After delivery, the abdomen of pregnant women is stretched excessively, and the pelvis is widened or separated, resulting in 100% abdominal relaxation and crotch widening. Need pelvic correction. The traditional methods are passive rest, acupuncture, massage, painkillers and other symptomatic treatments. Now the more scientific method is to use pelvic correction belt. Let's learn about maternity products.
1, measure your specific hip circumference with a ruler. The measurement method of hip circumference is to use a ruler to circle the protruding part of the crotch and measure the hip circumference.
2. Choose the right size according to your hip circumference.
3. Unfold the rhombic pelvic girdle, aim at the widest part of the crotch, and the pelvis is located in the middle of the crotch. It is important but not painful to adjust your most comfortable state. Just stick it with an adhesive tape, and it won't go up and down after wearing it, which is very comfortable.
4. When wearing a rhombic pelvic girdle, try to walk as little as possible, and don't walk too much at ordinary times. The best wearing effect is when lying flat.
How to correct pelvic anteversion is very simple to know if you have pelvic anteversion. Find a flat wall, then stand against the wall in a natural state, and then look at the gap between the lumbar vertebrae and the wall. If the gap is large, you can easily put your fist in it, indicating that your pelvis is leaning forward and needs to be corrected in time. So, how to correct pelvic anteversion? Let's look down together
1, negative with the book.
Take off your shoes, go barefoot, prepare a book with a thickness of about 20mm, step on the front foot and the heel low, and keep the posture of high front and thick bottom. Keep one group for 30 seconds and do 3-5 groups for a period of time, which can effectively improve the situation of pelvic anteversion.
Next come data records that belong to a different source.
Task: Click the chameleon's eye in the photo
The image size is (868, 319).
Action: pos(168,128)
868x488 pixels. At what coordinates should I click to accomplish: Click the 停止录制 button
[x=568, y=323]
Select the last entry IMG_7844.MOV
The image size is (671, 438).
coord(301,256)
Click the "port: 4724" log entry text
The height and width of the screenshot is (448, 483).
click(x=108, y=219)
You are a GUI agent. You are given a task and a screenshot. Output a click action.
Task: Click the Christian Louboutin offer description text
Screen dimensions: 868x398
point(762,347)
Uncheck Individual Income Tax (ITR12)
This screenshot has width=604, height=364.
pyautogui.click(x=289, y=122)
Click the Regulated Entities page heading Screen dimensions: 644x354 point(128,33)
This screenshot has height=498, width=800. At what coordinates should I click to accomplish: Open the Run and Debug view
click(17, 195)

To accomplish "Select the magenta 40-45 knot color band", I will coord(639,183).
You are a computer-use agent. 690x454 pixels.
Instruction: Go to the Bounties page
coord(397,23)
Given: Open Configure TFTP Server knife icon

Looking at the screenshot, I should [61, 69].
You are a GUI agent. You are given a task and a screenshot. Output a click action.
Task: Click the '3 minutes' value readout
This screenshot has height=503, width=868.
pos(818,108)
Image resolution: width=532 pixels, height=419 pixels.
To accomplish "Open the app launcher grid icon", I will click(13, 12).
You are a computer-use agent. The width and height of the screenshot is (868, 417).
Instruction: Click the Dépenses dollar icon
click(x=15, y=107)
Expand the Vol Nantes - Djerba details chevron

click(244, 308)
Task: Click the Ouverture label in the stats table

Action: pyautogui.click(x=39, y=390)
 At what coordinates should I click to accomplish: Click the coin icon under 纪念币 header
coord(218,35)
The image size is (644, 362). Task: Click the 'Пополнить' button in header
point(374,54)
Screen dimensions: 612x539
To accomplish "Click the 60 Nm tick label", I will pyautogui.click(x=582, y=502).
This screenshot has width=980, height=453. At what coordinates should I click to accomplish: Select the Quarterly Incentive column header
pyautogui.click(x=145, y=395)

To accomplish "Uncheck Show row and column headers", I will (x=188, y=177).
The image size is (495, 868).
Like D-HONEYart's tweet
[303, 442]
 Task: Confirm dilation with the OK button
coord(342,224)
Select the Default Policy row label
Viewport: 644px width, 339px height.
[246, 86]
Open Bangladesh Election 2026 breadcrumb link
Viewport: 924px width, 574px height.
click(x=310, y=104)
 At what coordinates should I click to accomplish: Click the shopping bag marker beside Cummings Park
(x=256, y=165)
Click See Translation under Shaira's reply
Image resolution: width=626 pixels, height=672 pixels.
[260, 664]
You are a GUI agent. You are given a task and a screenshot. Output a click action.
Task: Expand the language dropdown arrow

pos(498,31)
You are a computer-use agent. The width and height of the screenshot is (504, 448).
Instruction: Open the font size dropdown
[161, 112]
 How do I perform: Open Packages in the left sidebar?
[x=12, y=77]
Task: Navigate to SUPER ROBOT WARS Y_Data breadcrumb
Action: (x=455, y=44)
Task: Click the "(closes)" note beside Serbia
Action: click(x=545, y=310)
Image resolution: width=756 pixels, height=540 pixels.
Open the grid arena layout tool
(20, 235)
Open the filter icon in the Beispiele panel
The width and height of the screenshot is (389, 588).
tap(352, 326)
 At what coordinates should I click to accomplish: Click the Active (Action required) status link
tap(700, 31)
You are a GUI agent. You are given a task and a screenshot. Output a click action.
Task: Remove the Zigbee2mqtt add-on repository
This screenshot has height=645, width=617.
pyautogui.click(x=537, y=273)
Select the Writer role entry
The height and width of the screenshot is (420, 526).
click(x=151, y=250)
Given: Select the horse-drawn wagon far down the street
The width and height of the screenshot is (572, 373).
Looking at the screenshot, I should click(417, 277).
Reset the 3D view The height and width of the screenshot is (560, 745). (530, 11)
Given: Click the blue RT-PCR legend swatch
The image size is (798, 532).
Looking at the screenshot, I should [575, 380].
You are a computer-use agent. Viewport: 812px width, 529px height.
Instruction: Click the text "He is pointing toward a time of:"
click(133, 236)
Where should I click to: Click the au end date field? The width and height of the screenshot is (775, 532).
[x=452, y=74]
Step 2 stand against the wall
Find a flat wall with your back against the wall, leaving a fist distance between your heel and the wall, then naturally sink your shoulders, raise your hands horizontally, keep them shoulder-height, and keep your arms, back and hips close to the wall, then look for pelvic neutrality. When the pelvis leans forward, the lumbar spine should leave the wall, and when the pelvis leans backward, the lumbar spine should stick to the wall. One group 10 times, 2-3 groups each time, for a period of time, is also helpful for pelvic forward tilt.
3. Dog Yoga
This exercise can help us relax the muscles of the lower back and improve the pelvic forward tilt. Specific operation method: The prone dog aims at erector spinae and stretches the back of legs and buttocks. At first, the action is push-ups, the palm is aimed at the lower part of the shoulder, and then the core muscles are used to make the body move upward into an inverted V shape, and the buttocks exert force on the ceiling. If the muscles at the back of the thigh are too tight, it is acceptable to bend the leg slightly. Hold for 30-60 seconds.